The reasons behind this practice varies depending on the communities in which they are carried out, but the major motivation is the belief to ensure sexual restraint, maturity and respectability amongst others. In Africa, statistics have shown that Somalia is the country with the highest prevalence of FGM with almost 97% of women under the age of 15 undergoing this.
The gravity of this practice reinforces that it is a violation of basic human rights, consequently, a number of documents, protocols and advocacy tools emphasize on this. Today, more than 45 countries have enacted laws to abide this practice, and penalties go from 6 months minimum to life prison maximum, including monetary fines.
The Universal Declaration of Human Rights of 1948 has 5 different articles which together form a basis to condemn the practice of FGM, as every human being is entitled to physical and psychological bodily integrity.
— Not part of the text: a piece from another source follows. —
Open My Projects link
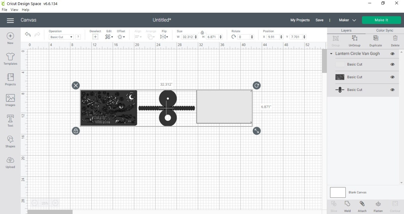This screenshot has width=404, height=214. point(300,20)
The 1978 Convention on the Elimination on all forms of discrimination against women in art. 2f requires state parties “to take all appropriate measures to modify or abolish customs and practices which constitute discrimination against women. The protocol to the African Charter on Human and Peoples’ Rights on the rights of women in Africa clearly states in Art. 5 under the elimination of harmful practices that “State parties shall prohibit and condemn all forms of harmful practices which negatively affects the human rights of women and which are contrary to recognized international standards”, and goes further in art. 5b. by saying state parties shall “take necessary legislative measures to eliminate such practices including all forms of female genital mutilation, scarification, medicalization and para-medicalization of female genital mutilation and all other practices in order to eradicate them”.
We equally have the 1994 Cairo Declaration on Population and Development, 1995 Platform for Action of the Fourth World Conference on Women, the 1998 Addis Ababa declaration on Violence against women, the 2003 Maputo Protocol all of which have adopted decrees aimed at abolishing Female Genital Mutilation and highlighted it as a basic human rights violation and lifelong health risk to a women.
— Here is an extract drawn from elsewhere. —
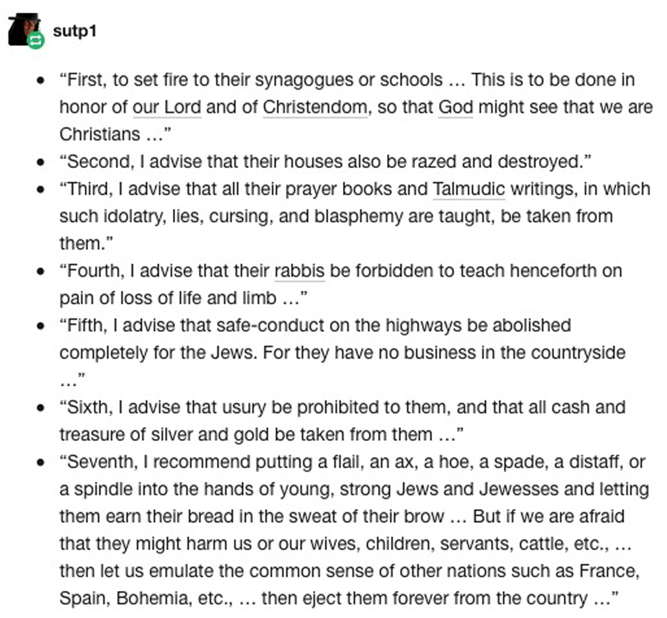667x618 pixels.
Task: Follow the "our Lord" underlined link
Action: click(x=167, y=108)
Despite the diversity of reasons for the practicing of FGM and health complications that result from it, FGM goes beyond these as far as human rights are concerned. Not surprisingly, it has been considered as one of the most significant human rights violation against young girls and woman. Therefore, efforts to address FGM are part of a long-term process aimed at ensuring greater government involvement

REFERENCES:
1. Rogo KO, Subayi T (2006) Female Genital Mutilation a Matter of Human Rights; An Advocate’s Guide to Action. (2 Ed), Center for Reproductive Rights, New York, USA.
2. World Health Organization, Female Genital Mutilation, 2001.
3. Female Genital Mutilation/Cutting: A Statistical Overview and Exploration of the Dynamics of Change. New York, UNICEF, 2013.
4. Female Genital Mutilation: A Joint WHO/UNICEF/UNFPA Statement. WHO, 1997.